## Vorliegender Text
An die rund 190 teilnehmenden Bischöfe selbst appellierte der Generalsekretär der Bischofssynode, Kardinal Lorenzo Baldisseri, hingegen, nicht während der Sitzungen zu twittern. Zugleich gestand er ihnen ausdrücklich zu, sich außerhalb der Synodenaula vor Journalisten zu äußern - wobei er es „der Klugheit jedes Einzelnen“ anheimstellte, welche Informationen an die Öffentlichkeit sollten.

Kardinal schaut in einen Tablet-Computer

Reuters/Max Rossi

Ein Bischof bei der Synode im Vatikan

Viele Änderungen

Tagungsort der Bischöfe ist die Synodenaula, die sich im Gebäude der vatikanischen Audienzhalle befindet. Die Bischöfe treten täglich (außer am 11. und 12. Oktober) zu zwei Sitzungen zusammen. Bis zum 13. Oktober tagt das Plenum zu den ersten zehn sogenannten Generalkongregationen. Vom 14. bis zum 16. Oktober beraten die Bischöfe in den sogenannten kleineren Zirkeln jeweils nach Sprachgruppen geordnet.

Die andere Vortragssprache und die Twitterbegleitung sind nicht die einzigen Neuerungen. Die Arbeitsmethoden wurden grundlegend verändert. Neu ist zum Beispiel, dass die Bischöfe im Plenum nicht mehr ihre zuvor eingereichten schriftlichen Stellungnahmen verlesen dürfen, sondern frei sprechen sollen. Sie können dabei ihren eingereichten Text mündlich zusammenzufassen, dürfen sich aber auch zu einem ganz anderen Thema äußern. So soll das Eingehen auf Vorredner ermöglicht und eine Debatte erleichtert werden.

Die Redezeit beträgt vier Minuten je Stellungnahme. Am Beginn jeder Generalkongregation steht die Stellungnahme eines Ehepaares oder eines anderen „Gasthörers“. Von 18.00 bis 19.00 Uhr können jeweils sogenannte „freie Stellungnahmen“ außerhalb der engeren Tagesordnung abgegeben werden.

Programm nach Arbeitspapier

Den thematischen Leitfaden bildet das Arbeitspapier, das vor der Synode veröffentlicht wurde. Das in der deutschen Version 85 Seiten umfassende Dokument ist auf der Grundlage der Rückmeldungen auf die vatikanische Umfrage zu Ehe, Familie und Sexualität entstanden. Die Synode behandelt ihre Themen in der Reihenfolge, wie sie in diesem Fragenkatalog geordnet waren.

Gespeicherte Einträge aus einer Sammlung
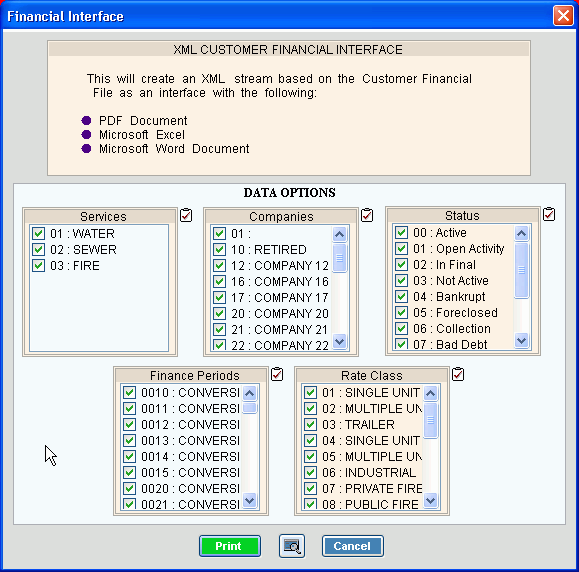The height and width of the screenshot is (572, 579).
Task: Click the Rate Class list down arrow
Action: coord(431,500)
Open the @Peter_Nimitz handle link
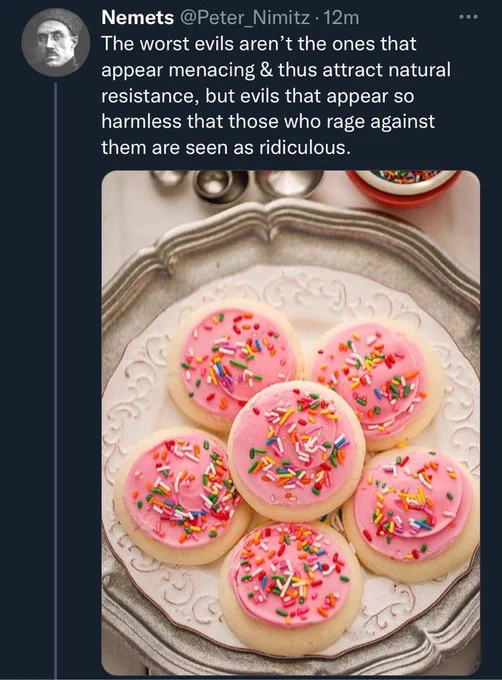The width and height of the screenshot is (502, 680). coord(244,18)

## Aufgabe 1
Geben Sie aus dem Text über die Bischofssynode den Abschnitt von "Ein Bischof bei" bis "nach Sprachgruppen geordnet." wortgetreu wieder.
## Aufgabe 2
Beantworten Sie anhand des Textes über die Bischofssynode folgende Fragen:
(a) Wie lang ist die Redezeit je Stellungnahme?
(b) Wie viele Seiten umfasst das Arbeitspapier in der deutschen Version?
(c) In welchem Zeitraum beraten die Bischöfe in den kleineren Zirkeln?
## Aufgabe 3
Schreiben Sie den Text über die Bischofssynode im Anschluss an seinen letzten Satz weiter.

## Lösung 1
Ein Bischof bei der Synode im Vatikan

Viele Änderungen

Tagungsort der Bischöfe ist die Synodenaula, die sich im Gebäude der vatikanischen Audienzhalle befindet. Die Bischöfe treten täglich (außer am 11. und 12. Oktober) zu zwei Sitzungen zusammen. Bis zum 13. Oktober tagt das Plenum zu den ersten zehn sogenannten Generalkongregationen. Vom 14. bis zum 16. Oktober beraten die Bischöfe in den sogenannten kleineren Zirkeln jeweils nach Sprachgruppen geordnet.

## Lösung 2
(a) Vier Minuten.
(b) 85 Seiten.
(c) Vom 14. bis zum 16. Oktober.

## Lösung 3
Am Montagnachmittag standen demnach etwa die biblischen und kirchlichen Aussagen zur Familie sowie Kenntnis und Rezeption der kirchlichen Lehre über Ehe und Familie auf der Tagesordnung. Am Mittwochnachmittag widmen sich die Bischöfe dann dem Thema wiederverheiratete Geschiedene, das unter die „pastoral schwierigen Situationen“ fällt.

Viele scheitern am Familienideal

Vatikansprecher Federico Lombardi gab am Dienstag bei einer Pressekonferenz zusammenfassend Einblick in die Statements der ersten beiden Tage. In zahlreichen Wortmeldungen deutlich geworden, dass das Ideal des christlichen Familienlebens häufig an der konkreten Lebenssituation vieler Menschen scheitere, sagte er.

Demnach lieferten dazu am Montag und Dienstag 70 Kardinäle und Bischöfe kurze Redebeiträge. Die Teilnehmer hätten deutlich gemacht, dass die Schönheit der christlichen Lehre nicht in Regeln und Gesetzen liege, sondern die Botschaft Jesu im Mittelpunkt stehen müsse, so Lombardi.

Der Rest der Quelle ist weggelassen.